Journal de fin de jeunesse

Carlos 2ème partie (C'est ton Fantôme que j'aime)

Hier, oui, j’ai parlé avec Carlos.

Il était heureux de savoir que j’allais revenir au Mexique en juillet. Il a dit, comme ça, cotonneux, il a dit :

" Tu vas et tu viens ici au Mexique, comme si tu vivais au coin de la rue".

J’ai dis que je m’offrais la chance de le faire. De pouvoir le faire. Que c’était énorme. Que c’était comme un rêve. Et, j’ai pensé sans lui dire, que j’en tremblais d’émotion.
Je lui ai dis, aussi, qu’on irait à la plage tous les deux. Il a promis que oui. Puis, j’ai voulu savoir si il avait "una novia" *. Et, oui, il en a une ! C’est pour ça, le coeur en miettes d’hier. Et : la ballade dans les champs. Et : le cerf.

Je lui ai alors dis que je refusais d’aller à la plage à cause de ça. A cause de la novia Celeste. Celeste. La Celestina. La fille la plus belle qu’il m’ai été donné de voire, jamais. La fille qui fait mal aux yeux. Su novia...
Carlos, il a dit que ça lui faisait peur, un peu, la plage avec moi et la novia derrière.
J’imagine que c’est Celeste. Toujours, ça a été Celeste. J’espère que c’est elle, familière, aimée comme un soeur par lui. Faute de mieux.
J’espère que ce n’est pas une autre. Une nouvelle. Qui m’aurait occulté…

De le voire, comme ça, j’avais une envie terrible de l’embrasser. Un désir violent et frustré de l’embrasser.
On a parlé, encore, de notre amour jamais vécu. Jamais libre de s’épanouir. Des circonstances, ce mot infâme.
On a parlé de ce souvenir, encore inexistant; le notre : celui de nous deux ensembles.
Et il a dit. Il l’a dit :

"Tu n’es pas là Anne. Tu es loin"

Il a ajouté, aussi, que si je restais là bas, longtemps, même 3 mois, c’est avec moi qu’il serait.
Mais je ne suis pas là bas.

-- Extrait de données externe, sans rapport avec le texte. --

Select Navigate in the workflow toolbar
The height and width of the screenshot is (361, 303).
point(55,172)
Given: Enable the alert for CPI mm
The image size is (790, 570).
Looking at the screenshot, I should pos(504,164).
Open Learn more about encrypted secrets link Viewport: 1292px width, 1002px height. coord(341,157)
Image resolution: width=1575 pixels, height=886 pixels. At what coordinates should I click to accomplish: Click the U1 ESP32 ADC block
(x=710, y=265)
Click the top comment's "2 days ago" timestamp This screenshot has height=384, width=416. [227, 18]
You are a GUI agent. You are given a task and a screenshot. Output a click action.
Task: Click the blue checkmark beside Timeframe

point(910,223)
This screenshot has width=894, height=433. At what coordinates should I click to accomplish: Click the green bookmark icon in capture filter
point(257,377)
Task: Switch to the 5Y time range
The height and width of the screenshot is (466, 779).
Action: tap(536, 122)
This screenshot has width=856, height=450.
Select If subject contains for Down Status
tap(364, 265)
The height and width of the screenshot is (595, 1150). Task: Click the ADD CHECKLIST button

Pas physiquement.
Qu’il y avait ces moments là, ceux où il m’aimait.
Je lui ai dis que c’était impossible qu’il m’aime. Qu’il aimait une chimère, un fantasme, un souvenir.
Il m’a dit que, c’est mon fantôme qu’il aimait.

"Amo a tu fantasma"

Et moi aussi, je lui ai fait cette déclaration là. Car je l’aime comme ça. Quand il apparaît derrière mes paupières. Quand il apparaît, même, devant les choses qui m’entourent. Et derrière les lignes des livres. Et devant les choses qui m’entourent, les floutant de sa présence fantomatique, de son adorée silhouette, fragile comme le vent. Carlos. Qui occulte de cette manière, transparente et paisible, mon univers de solitude.

Je vais le revoir. Dans moins de 3 mois, je vais le revoir. Et ses bras, ses caresses, est-ce que j’y aurais droit ?
Il a dit qu’il voulais me boire. Me dévorer. Dans l’obscurité de sa nuit, avec moi, nous saturer de caresses, de baiser, d’amour, de murmures..... (mais c’est Celeste, Celeste j’espère et pas une autre, qui a droit à tout ça, en ce moment).
Je souffre de ça. C’est absurde.

Carlos.
J’aime tout ce que je ne peux pas avoir. Mais j’aime, sincèrement. Et je n’y peux rien.
Comprenez-moi. Comprenez-moi.... (Écoutez ça)http://www.youtube.com/watch?v=HSC9GU8769Q

Hier, j’ai réussi à emporter avec moi un peu de laine qu’un mouton a accroché, généreusement, sur la clôture barbelée. Je ne me lasse pas de la sentir. C’est une odeur chaude. Qui me réconforte. C’est une odeur tendre et maternante. Plus rassurante que n’importe quelle autre… Une odeur mignonne aussi. Celle d’un petit mouton.

Aujourd’hui on est allé à Poitiers. Papa m’a emmené visiter la salle des Pas Perdu du Palais de Justice, impressionnante, qui recèle la cheminée la plus grande d’Europe.
Et la cathédrale de Poitiers également. Du XIIè siècle (!). Encore polychrome à l’intérieure. Ce qui m’a beaucoup plu.
J’ai coupé mes cheveux, un peu.
J’ai découvert un parfum magnifique; L’Eau de Serge Lutens, il évoque le linge lavé au savon de Marseille et séchant au Soleil. Splendide.

Mais tout ces moments de joie n’apaisent pas la brûlure Carlos. J’ai des cloques qui ne me lâchent plus.